March 9, 2013
Podcast Project: Comparative Report
Basic Data: Unknown artist; Buddha Shakyamuni; India, Uttar Pradesh; c. Late 6th Century; copper alloy with traces of paint. LACMA, M.70.17, Gift of the Michael J. Connell Foundation. Comparative Artwork #1:
Basic Data: Unknown artist; Buddha Shakyamuni or the Jina Buddha Vairochana; India, Jammu and Kashmir, Kashmir region; c. 725-750; brass inlaid with silver. LACMA, M.69.13.5, From the Nasli and Alice Heeramaneck Collection, Museum Associates Purchase.
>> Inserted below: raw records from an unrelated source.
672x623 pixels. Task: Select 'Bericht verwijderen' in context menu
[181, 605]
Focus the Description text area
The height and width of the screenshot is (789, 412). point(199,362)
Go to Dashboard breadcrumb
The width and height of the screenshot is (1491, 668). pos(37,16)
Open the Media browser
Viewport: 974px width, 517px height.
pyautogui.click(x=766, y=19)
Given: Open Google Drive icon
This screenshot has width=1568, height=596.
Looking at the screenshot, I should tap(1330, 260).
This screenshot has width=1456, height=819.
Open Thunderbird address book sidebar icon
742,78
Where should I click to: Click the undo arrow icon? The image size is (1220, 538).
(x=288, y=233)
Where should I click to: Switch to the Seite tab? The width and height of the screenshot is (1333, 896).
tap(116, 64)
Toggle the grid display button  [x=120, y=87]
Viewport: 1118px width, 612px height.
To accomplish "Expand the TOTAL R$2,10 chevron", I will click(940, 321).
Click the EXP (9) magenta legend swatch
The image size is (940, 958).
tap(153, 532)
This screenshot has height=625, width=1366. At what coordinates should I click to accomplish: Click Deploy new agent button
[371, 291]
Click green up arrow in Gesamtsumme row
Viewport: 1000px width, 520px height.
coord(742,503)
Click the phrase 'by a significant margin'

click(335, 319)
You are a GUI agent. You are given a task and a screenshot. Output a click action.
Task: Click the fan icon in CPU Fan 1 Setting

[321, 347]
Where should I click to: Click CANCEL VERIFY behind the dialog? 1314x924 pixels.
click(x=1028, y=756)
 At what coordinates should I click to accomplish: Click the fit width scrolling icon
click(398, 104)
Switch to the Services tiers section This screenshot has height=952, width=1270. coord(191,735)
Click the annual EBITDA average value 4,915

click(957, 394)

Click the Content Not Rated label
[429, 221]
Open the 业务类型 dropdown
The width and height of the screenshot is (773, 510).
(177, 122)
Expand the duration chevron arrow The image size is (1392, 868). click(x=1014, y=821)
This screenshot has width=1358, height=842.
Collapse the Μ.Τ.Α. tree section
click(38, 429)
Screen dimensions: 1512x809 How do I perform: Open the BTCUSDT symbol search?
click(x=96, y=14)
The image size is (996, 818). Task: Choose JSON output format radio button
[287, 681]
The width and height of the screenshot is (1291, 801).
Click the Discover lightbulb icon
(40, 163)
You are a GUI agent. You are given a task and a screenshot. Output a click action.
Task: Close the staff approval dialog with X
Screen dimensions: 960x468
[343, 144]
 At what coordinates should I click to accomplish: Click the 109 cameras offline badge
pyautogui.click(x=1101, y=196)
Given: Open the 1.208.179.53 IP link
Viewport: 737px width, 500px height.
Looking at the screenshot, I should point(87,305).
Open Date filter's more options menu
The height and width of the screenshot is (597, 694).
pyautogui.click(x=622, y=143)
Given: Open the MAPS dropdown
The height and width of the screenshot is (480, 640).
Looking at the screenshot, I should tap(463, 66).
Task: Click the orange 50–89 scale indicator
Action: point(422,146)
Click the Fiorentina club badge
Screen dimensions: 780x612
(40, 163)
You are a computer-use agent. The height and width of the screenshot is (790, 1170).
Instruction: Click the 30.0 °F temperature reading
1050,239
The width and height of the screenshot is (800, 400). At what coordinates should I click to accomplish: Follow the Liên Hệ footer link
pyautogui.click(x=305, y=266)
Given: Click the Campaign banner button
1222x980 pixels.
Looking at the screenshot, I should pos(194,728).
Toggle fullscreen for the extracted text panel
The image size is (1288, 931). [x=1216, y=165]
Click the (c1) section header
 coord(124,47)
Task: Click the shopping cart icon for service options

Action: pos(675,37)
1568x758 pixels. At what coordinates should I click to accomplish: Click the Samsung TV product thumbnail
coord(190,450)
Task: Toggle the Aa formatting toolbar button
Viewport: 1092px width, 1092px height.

Rationale for Selection: I have chosen this sculpture for my first comparative object mainly because it was constructed in the same material and roughly in the same time frame and location as LACMA’s Buddha Shakyamuni. Similar to the Buddha Shakyamuni, the Buddha Shakyamuni or the Jina Buddha Vairochana was made in brass, which is an alloy of copper and zinc. The two sculptures possess the same element of copper, giving them both a very smooth and brilliant finish. They both share a similar height, with the comparative sculpture measuring 40.64 cm. and the primary measuring 39.37 cm. Although the comparative sculpture dates a couple centuries ahead of the Buddha Shakyamuni, they both originate from regions of India. Both depict the Gautama Buddha, which refers to Shakyamuni Buddha or “The Awakened One of the Shakya Clan”.1 There are traces of dark paint that can be seen on both the sculptures, similarly within the drapery of the robes. Both of the Buddha figures depicted share some of the same common characteristics the Buddha possesses, such as the long fingers, slender thighs, soft skin and an erect and upright body. It is these similarities between the two sculptures that can possibly help grasp an understanding of how art in India developed after the Gupta Era.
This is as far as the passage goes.